» **Problem description**:
State the number of lines in the listing below that contain the word "triangle", and nothing besides.

» **Data supplied**:

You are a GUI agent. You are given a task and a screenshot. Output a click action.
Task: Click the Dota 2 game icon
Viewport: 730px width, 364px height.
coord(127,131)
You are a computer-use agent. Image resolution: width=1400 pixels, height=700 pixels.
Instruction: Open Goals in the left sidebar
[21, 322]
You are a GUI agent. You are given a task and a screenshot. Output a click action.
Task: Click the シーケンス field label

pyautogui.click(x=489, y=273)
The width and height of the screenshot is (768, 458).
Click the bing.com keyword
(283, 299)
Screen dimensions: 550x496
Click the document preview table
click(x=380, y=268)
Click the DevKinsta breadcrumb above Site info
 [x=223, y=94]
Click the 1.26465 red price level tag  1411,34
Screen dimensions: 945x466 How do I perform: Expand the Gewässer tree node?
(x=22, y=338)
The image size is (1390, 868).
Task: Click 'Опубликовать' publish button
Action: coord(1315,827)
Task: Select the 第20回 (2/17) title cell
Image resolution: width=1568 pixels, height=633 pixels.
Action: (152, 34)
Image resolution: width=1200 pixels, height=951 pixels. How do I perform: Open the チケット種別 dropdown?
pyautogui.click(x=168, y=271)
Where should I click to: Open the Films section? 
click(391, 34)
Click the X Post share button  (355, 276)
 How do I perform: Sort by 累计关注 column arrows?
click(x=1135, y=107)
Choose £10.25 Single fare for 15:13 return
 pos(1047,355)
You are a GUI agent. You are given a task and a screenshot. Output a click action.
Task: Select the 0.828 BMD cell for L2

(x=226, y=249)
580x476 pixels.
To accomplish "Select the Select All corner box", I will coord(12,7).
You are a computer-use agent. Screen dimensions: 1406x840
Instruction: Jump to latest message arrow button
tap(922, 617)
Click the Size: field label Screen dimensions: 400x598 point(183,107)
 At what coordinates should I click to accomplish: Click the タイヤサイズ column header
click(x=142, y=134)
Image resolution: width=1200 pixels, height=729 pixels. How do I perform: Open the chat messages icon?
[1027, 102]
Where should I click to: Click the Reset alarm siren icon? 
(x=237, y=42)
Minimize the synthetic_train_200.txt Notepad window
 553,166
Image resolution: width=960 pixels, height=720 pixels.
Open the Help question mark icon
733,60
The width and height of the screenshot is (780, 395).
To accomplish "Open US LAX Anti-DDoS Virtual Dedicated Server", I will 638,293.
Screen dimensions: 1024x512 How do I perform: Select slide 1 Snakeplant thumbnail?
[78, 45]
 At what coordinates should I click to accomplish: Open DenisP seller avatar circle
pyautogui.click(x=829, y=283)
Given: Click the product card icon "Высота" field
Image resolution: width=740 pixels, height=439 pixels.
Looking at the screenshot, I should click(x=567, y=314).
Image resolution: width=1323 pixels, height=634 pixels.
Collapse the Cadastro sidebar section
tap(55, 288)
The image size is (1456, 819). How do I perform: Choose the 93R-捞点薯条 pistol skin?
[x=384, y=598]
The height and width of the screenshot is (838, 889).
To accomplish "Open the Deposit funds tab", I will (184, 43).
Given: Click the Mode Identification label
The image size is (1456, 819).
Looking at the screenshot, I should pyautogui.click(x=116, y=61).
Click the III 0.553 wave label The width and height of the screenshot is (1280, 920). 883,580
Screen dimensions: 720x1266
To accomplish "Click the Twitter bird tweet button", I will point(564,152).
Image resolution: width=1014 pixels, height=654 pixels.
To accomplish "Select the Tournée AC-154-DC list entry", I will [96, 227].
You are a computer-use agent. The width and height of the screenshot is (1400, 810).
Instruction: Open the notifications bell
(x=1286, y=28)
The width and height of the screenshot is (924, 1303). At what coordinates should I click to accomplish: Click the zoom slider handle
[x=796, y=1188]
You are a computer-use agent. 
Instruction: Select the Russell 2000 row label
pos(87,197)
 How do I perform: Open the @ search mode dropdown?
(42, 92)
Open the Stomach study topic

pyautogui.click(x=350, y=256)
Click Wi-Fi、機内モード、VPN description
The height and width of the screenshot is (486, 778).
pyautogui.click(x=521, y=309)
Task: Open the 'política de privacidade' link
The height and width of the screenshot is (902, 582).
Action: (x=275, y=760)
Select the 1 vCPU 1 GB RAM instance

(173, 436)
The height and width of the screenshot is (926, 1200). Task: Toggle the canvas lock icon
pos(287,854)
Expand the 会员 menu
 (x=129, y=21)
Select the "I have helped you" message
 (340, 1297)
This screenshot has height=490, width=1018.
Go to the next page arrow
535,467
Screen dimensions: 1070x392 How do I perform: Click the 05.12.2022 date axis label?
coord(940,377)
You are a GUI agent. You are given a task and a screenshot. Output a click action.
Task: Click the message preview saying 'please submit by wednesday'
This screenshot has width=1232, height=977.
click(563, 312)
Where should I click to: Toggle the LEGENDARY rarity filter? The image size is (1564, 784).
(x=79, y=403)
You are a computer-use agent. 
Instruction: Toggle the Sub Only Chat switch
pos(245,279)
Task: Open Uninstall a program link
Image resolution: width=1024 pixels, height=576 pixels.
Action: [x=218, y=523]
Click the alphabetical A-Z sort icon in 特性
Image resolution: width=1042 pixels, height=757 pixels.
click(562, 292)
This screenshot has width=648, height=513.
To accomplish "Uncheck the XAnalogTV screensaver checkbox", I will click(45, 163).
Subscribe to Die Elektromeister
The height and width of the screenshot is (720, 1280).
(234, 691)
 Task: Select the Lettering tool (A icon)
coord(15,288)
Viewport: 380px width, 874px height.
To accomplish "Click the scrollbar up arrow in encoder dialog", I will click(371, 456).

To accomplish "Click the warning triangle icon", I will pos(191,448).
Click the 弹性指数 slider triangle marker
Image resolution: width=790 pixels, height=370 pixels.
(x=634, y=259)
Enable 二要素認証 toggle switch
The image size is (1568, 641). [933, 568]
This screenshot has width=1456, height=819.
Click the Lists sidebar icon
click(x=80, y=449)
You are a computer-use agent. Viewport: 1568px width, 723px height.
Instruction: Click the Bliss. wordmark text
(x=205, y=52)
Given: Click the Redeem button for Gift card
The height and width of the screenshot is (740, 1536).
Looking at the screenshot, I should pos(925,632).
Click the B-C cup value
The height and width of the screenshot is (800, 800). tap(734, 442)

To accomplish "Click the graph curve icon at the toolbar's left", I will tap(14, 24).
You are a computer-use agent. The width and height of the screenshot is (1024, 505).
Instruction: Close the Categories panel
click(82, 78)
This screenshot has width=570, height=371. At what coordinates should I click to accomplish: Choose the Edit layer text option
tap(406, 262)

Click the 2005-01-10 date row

» **Response to this exercise**:
2